The dire consequences of tests for linearity

rstats
rms
type 1 error
nonlinearity
This is a tale of the dire (type 1 error) consequences that occur when you test for linearity 😱
Author

Lucy D’Agostino McGowan

Published

February 18, 2017

This is a tale of the dire type 1 error consequences that occur when you test for linearity.

the scream

Edvard Munch’s The Scream (1893), coincidentally also the face Frank Harrell makes when he sees students testing for linearity.

First, my favorite explanation of type 1 error 🐺:

We generally fix (or claim to fix) this type 1 error at 0.05, but sometimes our procedures can make this go awry!

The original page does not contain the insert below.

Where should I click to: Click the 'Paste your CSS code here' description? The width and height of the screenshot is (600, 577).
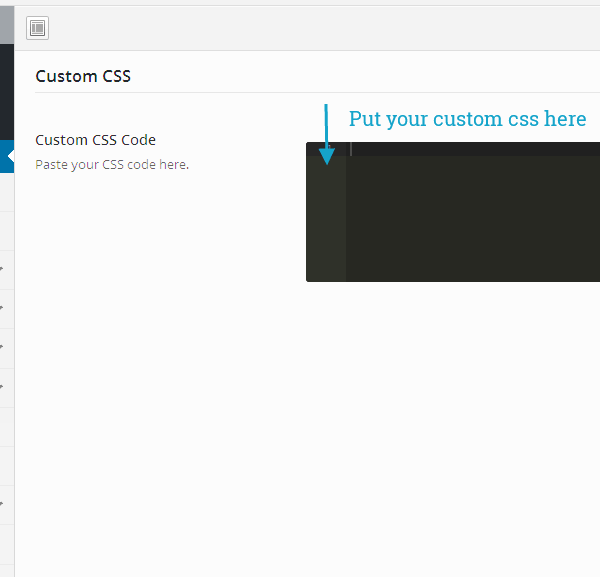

I’ve prepared a very basic simulation.

Here’s my simulation code (run it yourself!):

hank you Pua Yong Hao for pointing out a typo in the original version of this function – it has been updated!

library('rms')

sim <- function(wrong = TRUE){
#generate completely random data
y <- rnorm(100)
x <- rnorm(100)
#fit a model with a restricted cubic spline
mod <- ols(y ~ rcs(x))

if (wrong == TRUE & anova(mod)[2, 5] > 0.05){
  #if the test for non-linearity is not "significant", remove nonlinear terms
  mod <- ols(y ~ x)
} 
 #save the p-value
 anova(mod)[1, 5]
}

[Type 1 error when removing non-significant nonlinear terms]

test <- replicate(10000, sim()) 
cat("The type 1 error is", mean(test <= 0.05))
The type 1 error is 0.0812

Uh oh! That type 1 error is certainly higher than the nominal 0.05 we claim!

[Type 1 error when not removing non-significant nonlinear terms]

We would expect the type 1 error to be 0.05 – I perform the same simulation omitting the step of removing non-significant nonlinear terms and calculate the type 1 error again.

test <- replicate(10000, sim(wrong = FALSE))
cat("The type 1 error is", mean(test <= 0.05))
The type 1 error is 0.0501

Much better 👯

The conclusion: fit flexible models - skip the tests for linearity!

This has been elegently demonstrated by others, check out Grambsch and O’Brien.